== Teks yang Disediakan ==
————

TEHERAN (Arrahmah.id) – Presiden Iran Ebrahim Raisi meninggal dunia setelah sebuah helikopter yang membawanya dan para pejabat lainnya jatuh di sebuah daerah pegunungan dan hutan di negara itu dalam cuaca buruk, seperti dilaporkan Al Jazeera (20/5/2024).
Pria berusia 63 tahun ini, seorang tokoh yang mewakili faksi konservatif dan garis keras dalam politik Iran, menjabat sebagai presiden selama hampir tiga tahun, dan tampaknya akan mencalonkan diri untuk pemilihan ulang tahun depan.
Sebagai seorang mantan hakim agung, Raisi disebut-sebut sebagai calon penerus Ayatollah Ali Khamenei, pemimpin tertinggi Iran yang berusia 85 tahun.
Raisi lahir di Mashhad di timur laut Iran, sebuah pusat bagi komunitas Syiah. Dia menjalani pendidikan agama dan dilatih di seminari di Qom, belajar di bawah bimbingan para ulama terkemuka, termasuk Khamenei.
Seperti halnya pemimpin tertinggi, ia mengenakan sorban hitam, yang menandakan bahwa ia adalah seorang “sayyid” [yang diklaim merupakan keturunan Nabi Muhammad], sebuah status yang memiliki arti penting di kalangan Syiah.

————

== Data yang Diberikan ==
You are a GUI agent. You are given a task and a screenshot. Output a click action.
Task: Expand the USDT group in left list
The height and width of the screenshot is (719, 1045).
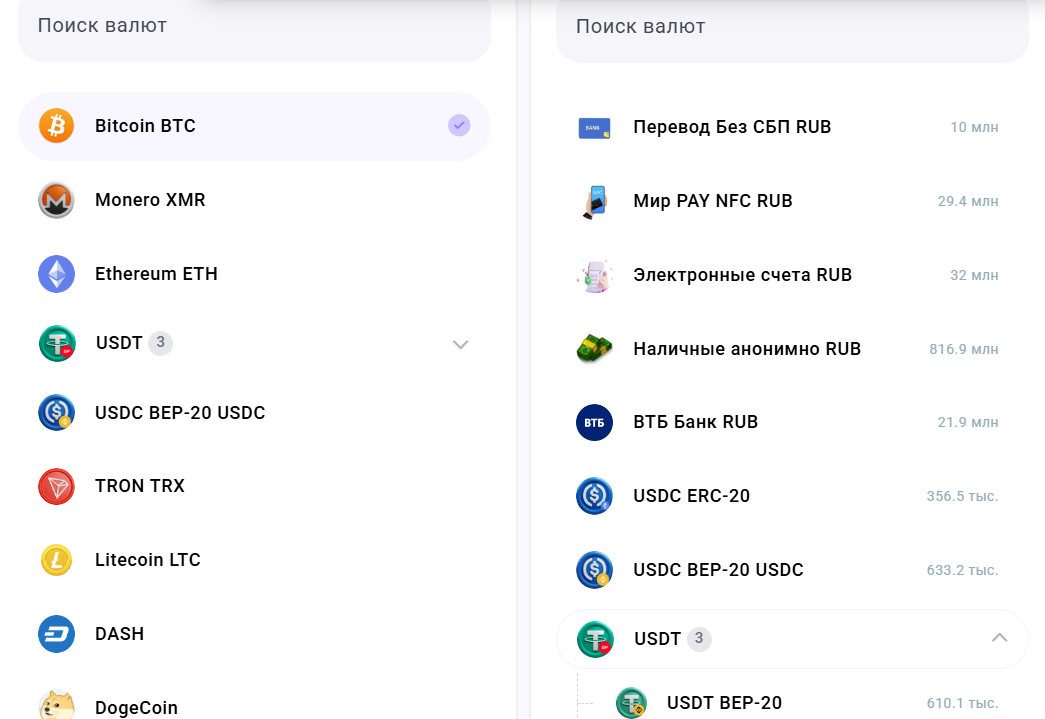[461, 345]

————

== Ketentuan Tugas ==
Salin tanpa perubahan apa pun bagian teks tentang Presiden Iran Ebrahim Raisi, mulai dari "Sebagai seorang mantan" dan terus sampai "terkemuka, termasuk Khamenei.".

== Penyelesaian Latihan ==
Sebagai seorang mantan hakim agung, Raisi disebut-sebut sebagai calon penerus Ayatollah Ali Khamenei, pemimpin tertinggi Iran yang berusia 85 tahun.
Raisi lahir di Mashhad di timur laut Iran, sebuah pusat bagi komunitas Syiah. Dia menjalani pendidikan agama dan dilatih di seminari di Qom, belajar di bawah bimbingan para ulama terkemuka, termasuk Khamenei.